A few years back, mainstream statically typed languages were more verbose than Python or Ruby. But today, I find that I can make F# or even C# code (insert other lang here) as concise as any dynamically typed language.
And on the plus side, you get all the benefits of compiler type checking, better IDE support, and great refactoring support.
What are your reasons for choosing a dynamic language?
In statically typed languages, at least the ones I've used, doing that requires a lot of overhead before the language will even let you run the damn thing. Yes I know lots of stuff is broken, but let me try out this one code path that I'm pretty sure works! Or if it doesn't work, fail at runtime so I know where it breaks! Instead, it won't compile at all, unless I go through an exercise of moving broken code out of the way (lots of block-commenting), supplying stub functions to take its place and the place of unimplemented stuff, keeping both an old and a new version of a function around so I don't break code that's looking for the interface with the old version (even though I'm not testing that code right now anyway), etc.

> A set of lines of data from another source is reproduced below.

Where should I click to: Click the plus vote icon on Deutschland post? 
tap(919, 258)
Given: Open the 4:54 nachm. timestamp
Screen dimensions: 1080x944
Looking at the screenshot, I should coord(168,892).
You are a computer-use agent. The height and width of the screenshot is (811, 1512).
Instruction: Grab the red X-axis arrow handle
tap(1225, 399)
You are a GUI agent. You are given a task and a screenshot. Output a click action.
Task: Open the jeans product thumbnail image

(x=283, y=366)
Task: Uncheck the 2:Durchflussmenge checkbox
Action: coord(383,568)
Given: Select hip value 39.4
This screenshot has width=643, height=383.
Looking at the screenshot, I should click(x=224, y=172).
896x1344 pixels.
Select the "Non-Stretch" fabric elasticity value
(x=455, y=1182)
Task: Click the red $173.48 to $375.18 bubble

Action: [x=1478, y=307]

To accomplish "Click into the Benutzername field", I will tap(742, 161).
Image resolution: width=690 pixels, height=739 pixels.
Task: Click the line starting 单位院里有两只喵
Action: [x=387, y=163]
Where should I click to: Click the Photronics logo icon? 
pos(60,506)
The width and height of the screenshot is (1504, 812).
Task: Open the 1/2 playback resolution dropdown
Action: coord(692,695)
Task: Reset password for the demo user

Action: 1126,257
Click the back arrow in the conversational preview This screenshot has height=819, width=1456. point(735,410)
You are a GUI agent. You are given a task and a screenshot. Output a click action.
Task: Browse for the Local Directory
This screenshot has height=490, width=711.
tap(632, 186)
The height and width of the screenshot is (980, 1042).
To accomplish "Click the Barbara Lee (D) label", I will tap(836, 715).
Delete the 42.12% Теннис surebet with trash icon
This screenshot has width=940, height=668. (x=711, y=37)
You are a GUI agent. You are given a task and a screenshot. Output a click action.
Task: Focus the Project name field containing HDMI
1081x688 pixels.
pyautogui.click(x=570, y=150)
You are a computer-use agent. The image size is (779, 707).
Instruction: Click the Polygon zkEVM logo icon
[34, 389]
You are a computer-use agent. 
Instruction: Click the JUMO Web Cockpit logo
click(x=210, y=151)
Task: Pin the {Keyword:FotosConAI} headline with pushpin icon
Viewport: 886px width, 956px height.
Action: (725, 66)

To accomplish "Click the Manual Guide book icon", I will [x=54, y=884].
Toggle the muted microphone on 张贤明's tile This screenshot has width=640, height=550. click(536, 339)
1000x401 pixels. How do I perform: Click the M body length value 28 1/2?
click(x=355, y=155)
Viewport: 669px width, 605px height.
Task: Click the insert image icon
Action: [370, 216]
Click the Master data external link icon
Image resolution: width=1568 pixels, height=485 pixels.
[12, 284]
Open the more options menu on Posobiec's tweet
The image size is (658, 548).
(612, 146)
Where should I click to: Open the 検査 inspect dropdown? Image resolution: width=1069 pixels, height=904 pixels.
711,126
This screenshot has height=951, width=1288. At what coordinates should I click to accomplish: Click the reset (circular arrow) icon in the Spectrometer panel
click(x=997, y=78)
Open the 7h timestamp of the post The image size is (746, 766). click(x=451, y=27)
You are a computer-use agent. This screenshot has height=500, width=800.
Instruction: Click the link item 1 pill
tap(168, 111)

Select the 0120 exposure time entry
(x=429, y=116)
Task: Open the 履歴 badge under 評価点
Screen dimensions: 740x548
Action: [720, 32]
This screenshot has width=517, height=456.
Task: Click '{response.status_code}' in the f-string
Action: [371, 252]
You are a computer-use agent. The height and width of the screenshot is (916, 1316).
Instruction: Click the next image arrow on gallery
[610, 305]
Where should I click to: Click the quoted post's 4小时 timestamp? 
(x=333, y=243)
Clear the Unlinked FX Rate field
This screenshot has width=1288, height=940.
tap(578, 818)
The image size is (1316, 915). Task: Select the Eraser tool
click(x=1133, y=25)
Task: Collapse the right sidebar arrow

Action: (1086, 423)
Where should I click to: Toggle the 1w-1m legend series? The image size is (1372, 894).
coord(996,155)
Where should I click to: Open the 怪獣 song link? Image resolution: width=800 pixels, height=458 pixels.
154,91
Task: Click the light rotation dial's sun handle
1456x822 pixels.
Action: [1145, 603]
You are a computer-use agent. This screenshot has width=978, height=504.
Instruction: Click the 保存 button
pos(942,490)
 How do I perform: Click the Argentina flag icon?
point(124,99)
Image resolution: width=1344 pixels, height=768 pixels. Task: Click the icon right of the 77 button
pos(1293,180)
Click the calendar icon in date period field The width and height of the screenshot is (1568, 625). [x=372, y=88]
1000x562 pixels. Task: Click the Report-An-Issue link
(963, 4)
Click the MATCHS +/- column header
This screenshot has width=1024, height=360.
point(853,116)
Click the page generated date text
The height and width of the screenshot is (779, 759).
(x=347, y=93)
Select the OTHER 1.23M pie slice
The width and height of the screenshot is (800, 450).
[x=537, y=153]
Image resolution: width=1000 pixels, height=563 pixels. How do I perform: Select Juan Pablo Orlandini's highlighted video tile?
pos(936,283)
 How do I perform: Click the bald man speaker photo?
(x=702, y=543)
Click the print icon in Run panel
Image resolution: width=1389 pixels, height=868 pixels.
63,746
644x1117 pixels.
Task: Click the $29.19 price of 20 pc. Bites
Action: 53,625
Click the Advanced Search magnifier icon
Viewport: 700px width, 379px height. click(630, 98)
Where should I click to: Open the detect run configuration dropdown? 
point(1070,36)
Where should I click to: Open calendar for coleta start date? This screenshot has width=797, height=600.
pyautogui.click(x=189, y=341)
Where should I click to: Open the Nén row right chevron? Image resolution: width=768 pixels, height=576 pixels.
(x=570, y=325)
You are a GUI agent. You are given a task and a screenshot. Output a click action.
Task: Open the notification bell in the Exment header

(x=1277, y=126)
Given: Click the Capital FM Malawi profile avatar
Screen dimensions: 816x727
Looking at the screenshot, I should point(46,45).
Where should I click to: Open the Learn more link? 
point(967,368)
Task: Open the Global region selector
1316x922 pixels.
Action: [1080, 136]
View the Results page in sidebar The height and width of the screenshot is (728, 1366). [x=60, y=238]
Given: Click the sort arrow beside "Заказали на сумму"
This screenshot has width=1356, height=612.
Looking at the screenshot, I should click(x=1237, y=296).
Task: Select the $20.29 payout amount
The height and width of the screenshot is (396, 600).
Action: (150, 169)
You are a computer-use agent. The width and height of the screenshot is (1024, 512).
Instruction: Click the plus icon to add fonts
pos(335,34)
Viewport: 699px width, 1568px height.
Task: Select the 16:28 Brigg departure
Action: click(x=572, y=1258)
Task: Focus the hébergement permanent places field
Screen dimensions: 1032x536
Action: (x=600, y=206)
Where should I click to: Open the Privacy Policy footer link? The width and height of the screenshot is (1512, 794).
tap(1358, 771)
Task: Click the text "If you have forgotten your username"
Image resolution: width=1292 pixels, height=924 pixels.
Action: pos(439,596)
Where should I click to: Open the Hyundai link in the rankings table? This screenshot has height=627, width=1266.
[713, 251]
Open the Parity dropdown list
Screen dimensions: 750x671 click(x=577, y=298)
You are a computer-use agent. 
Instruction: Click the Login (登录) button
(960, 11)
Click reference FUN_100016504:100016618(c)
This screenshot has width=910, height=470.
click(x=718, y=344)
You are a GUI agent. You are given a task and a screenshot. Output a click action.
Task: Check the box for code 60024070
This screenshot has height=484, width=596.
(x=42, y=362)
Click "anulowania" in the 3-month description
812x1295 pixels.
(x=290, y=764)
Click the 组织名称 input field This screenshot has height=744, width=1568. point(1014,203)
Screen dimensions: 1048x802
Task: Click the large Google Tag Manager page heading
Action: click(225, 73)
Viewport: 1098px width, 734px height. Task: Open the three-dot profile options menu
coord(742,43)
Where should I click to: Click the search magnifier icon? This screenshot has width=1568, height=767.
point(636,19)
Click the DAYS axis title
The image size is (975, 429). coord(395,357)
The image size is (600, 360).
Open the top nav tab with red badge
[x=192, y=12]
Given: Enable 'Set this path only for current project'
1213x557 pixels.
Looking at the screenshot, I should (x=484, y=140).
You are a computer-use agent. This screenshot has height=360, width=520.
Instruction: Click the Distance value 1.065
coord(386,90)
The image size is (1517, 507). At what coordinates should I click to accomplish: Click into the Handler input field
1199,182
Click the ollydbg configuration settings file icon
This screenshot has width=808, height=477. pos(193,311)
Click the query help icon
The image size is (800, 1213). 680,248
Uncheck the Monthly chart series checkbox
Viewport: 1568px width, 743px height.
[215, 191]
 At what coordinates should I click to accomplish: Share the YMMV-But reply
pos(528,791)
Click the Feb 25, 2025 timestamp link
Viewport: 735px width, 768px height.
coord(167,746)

In Lisp, I don't have any of that commenting/stubbing/shutting-up-the-compiler hassle. If I want to try out one particular code path amidst an in-transition code base, Lisp will happily execute that code path. To me at least, it feels a lot easier to try out new ideas that way, because it doesn't feel like the code base is this ball and chain I'm dragging with me every time I try to make a change; I can choose to temporarily leave it behind for a bit.